*Exercise objective*
Reproduce the lines below exactly, from the one containing "Image resolution: width=491" through the one containing "284x323 pixels.", both included. Leave out any pictures.

*The data*
________________________________________
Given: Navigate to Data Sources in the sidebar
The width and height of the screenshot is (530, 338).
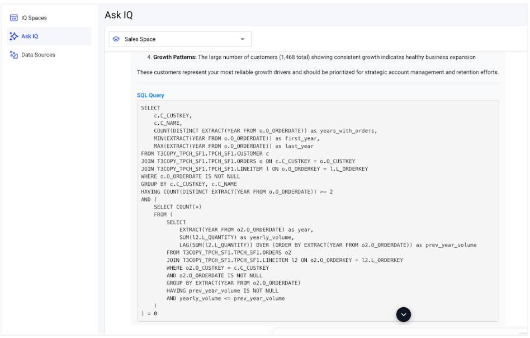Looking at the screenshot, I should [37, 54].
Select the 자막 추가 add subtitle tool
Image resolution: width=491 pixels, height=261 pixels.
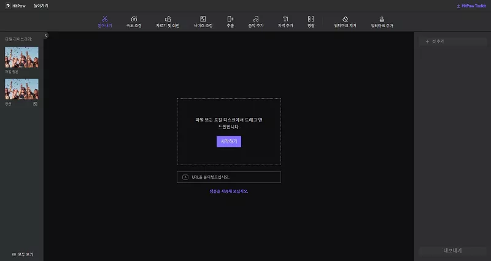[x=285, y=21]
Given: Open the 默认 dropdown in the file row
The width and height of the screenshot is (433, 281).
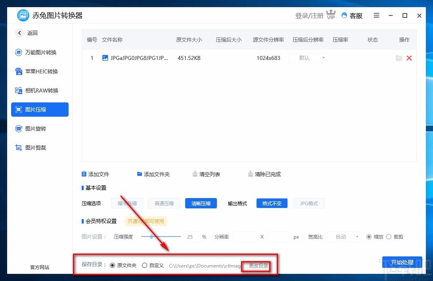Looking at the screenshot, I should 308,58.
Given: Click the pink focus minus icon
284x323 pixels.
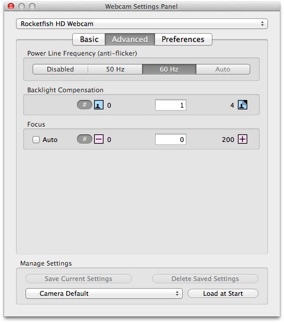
________________________________________
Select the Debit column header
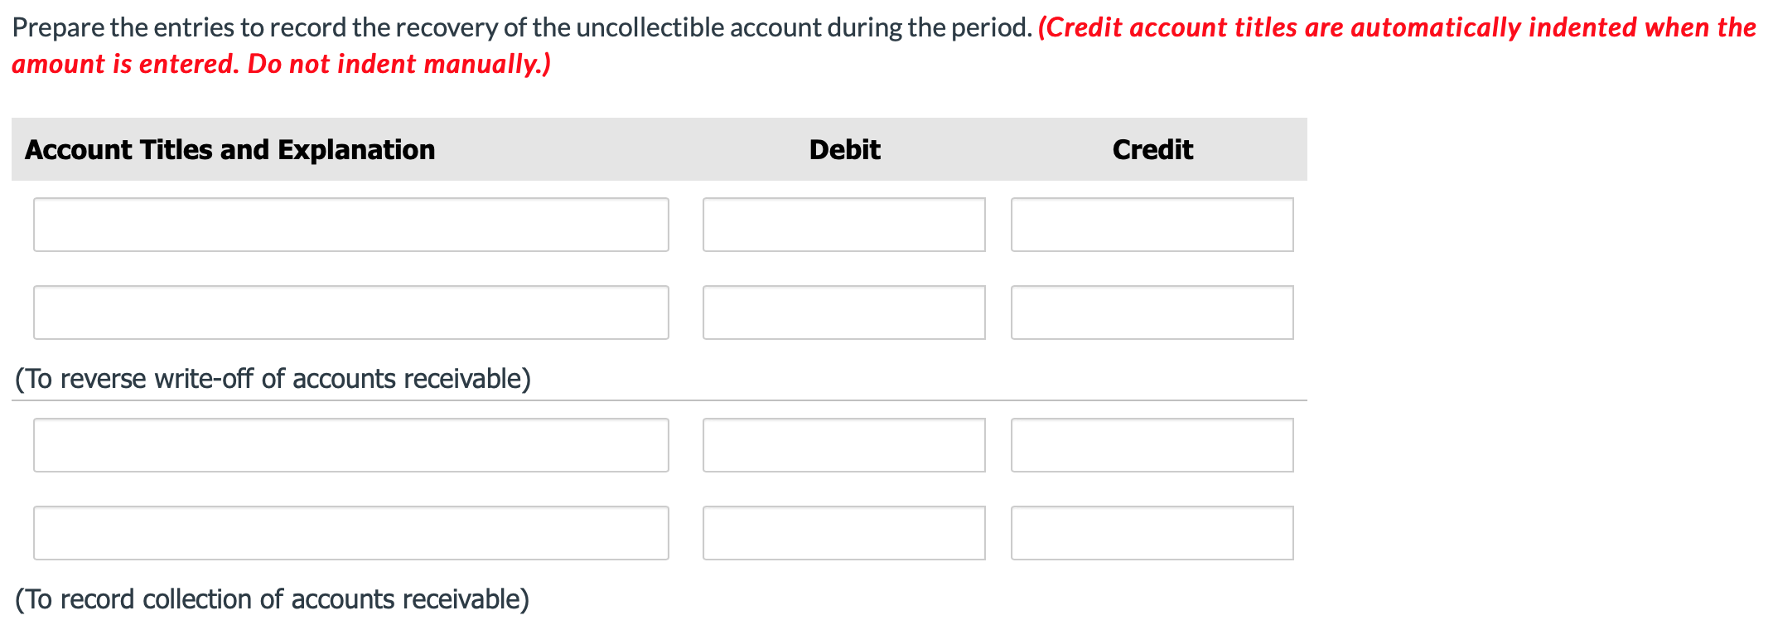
________________________________________
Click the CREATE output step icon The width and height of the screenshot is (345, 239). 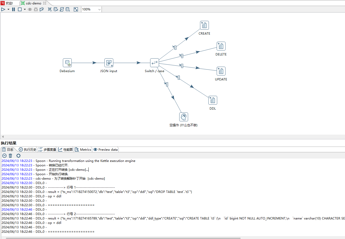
________________________________________
*Exercise solution*
Image resolution: width=491 pixels, height=261 pixels.
[x=285, y=21]
Given: Open the 默认 dropdown in the file row
The width and height of the screenshot is (433, 281).
Looking at the screenshot, I should 308,58.
Given: Click the pink focus minus icon
284x323 pixels.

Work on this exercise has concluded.